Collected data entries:
BEGIN

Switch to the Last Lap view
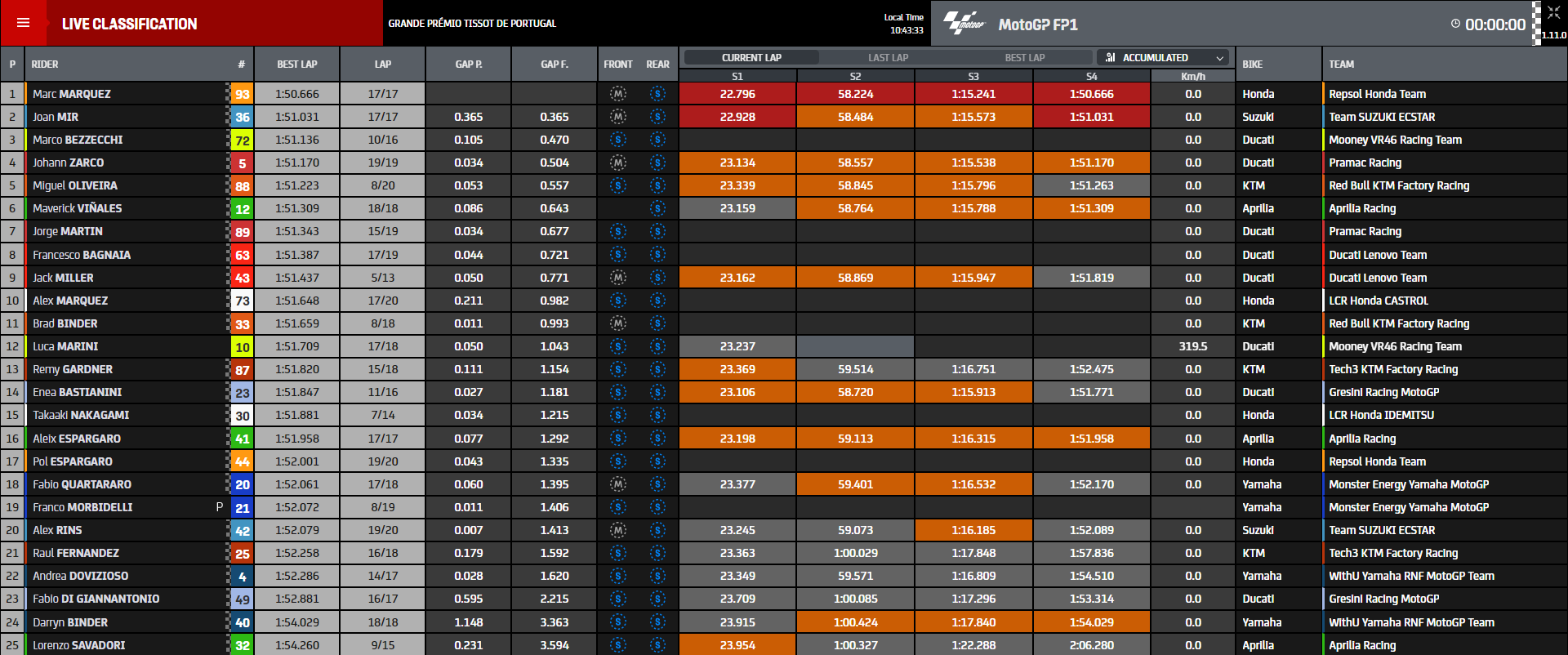The height and width of the screenshot is (655, 1568). pos(888,57)
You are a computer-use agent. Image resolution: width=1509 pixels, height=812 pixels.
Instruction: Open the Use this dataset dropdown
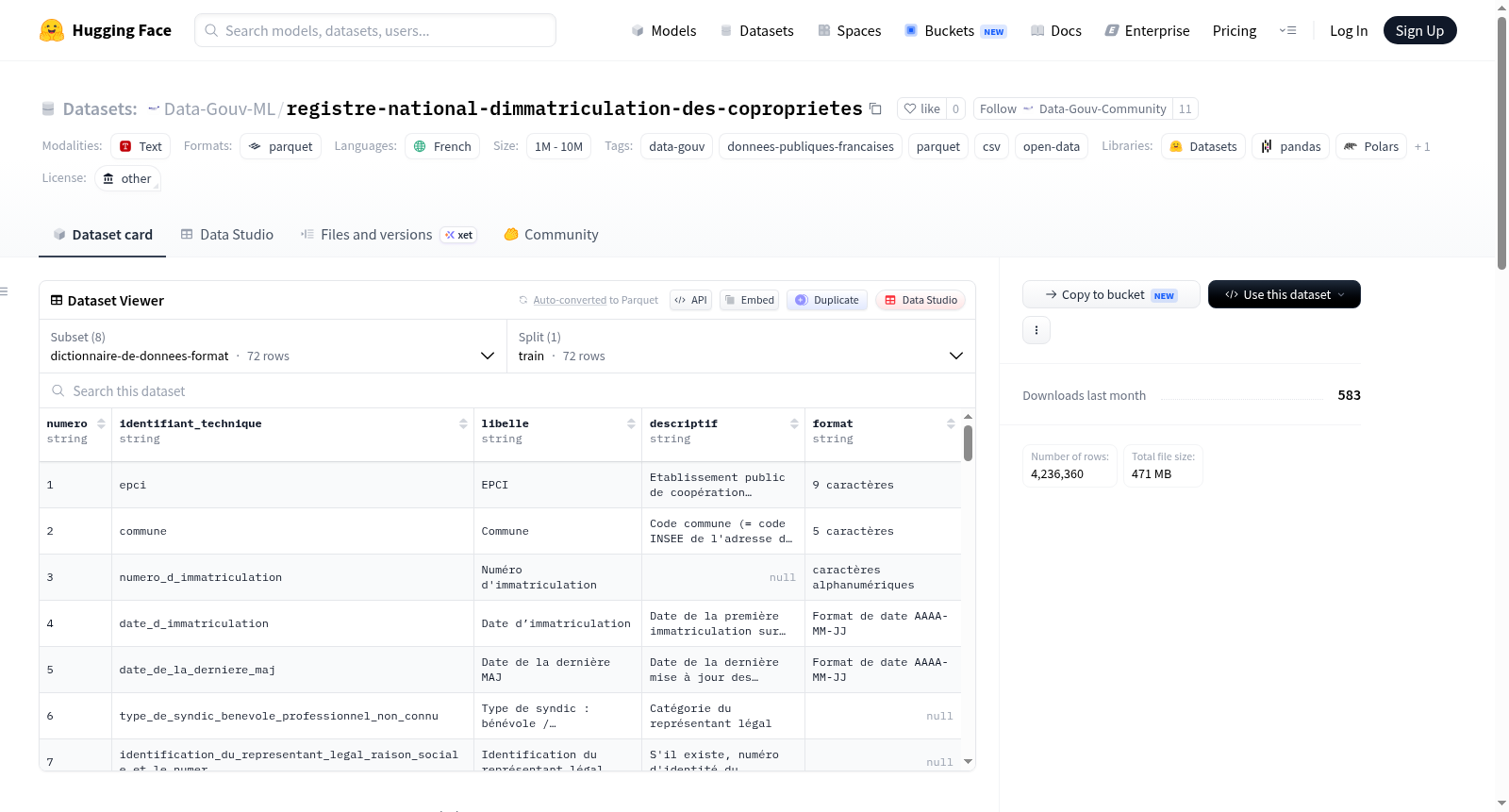[1285, 294]
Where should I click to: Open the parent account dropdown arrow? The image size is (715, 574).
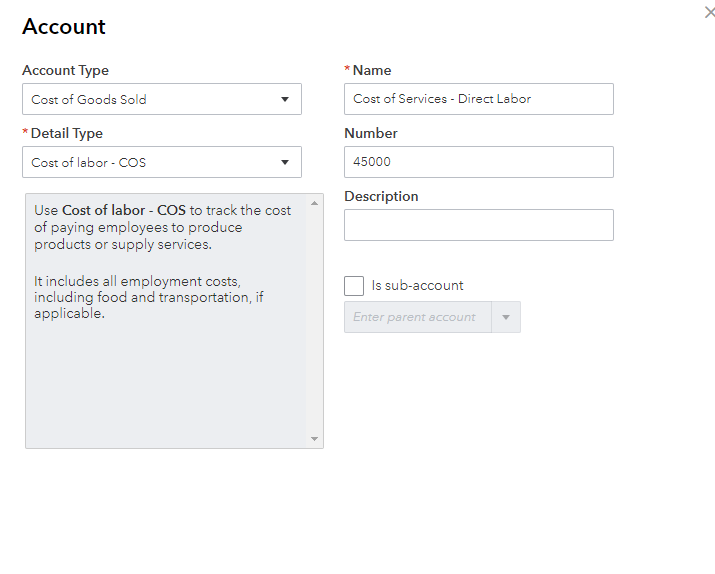point(506,317)
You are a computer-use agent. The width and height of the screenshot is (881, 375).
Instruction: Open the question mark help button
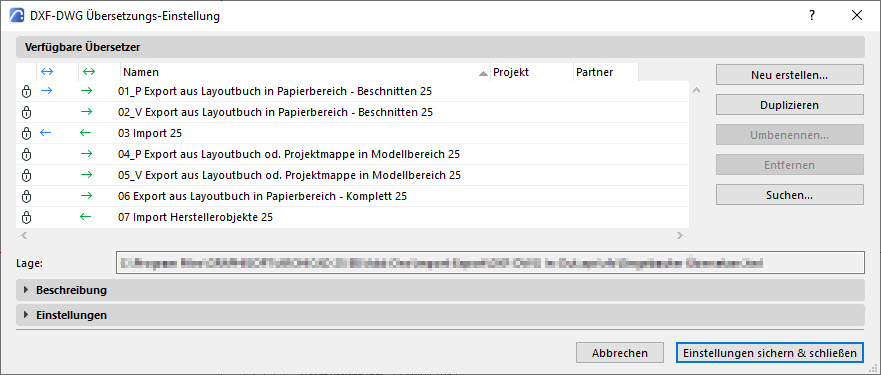pos(812,16)
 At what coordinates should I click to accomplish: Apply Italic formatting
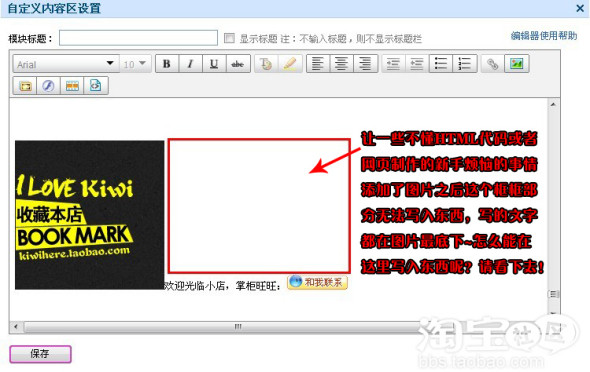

END

Please output all of the entries exactly as they appear, with no pictures.

=== RESULT OF THIS TASK ===
Switch to the Last Lap view
The height and width of the screenshot is (655, 1568). pos(888,57)
You are a computer-use agent. Image resolution: width=1509 pixels, height=812 pixels.
Instruction: Open the Use this dataset dropdown
[1285, 294]
Where should I click to: Open the parent account dropdown arrow? The image size is (715, 574).
point(506,317)
You are a computer-use agent. The width and height of the screenshot is (881, 375).
Instruction: Open the question mark help button
pos(812,16)
 At what coordinates should I click to accomplish: Apply Italic formatting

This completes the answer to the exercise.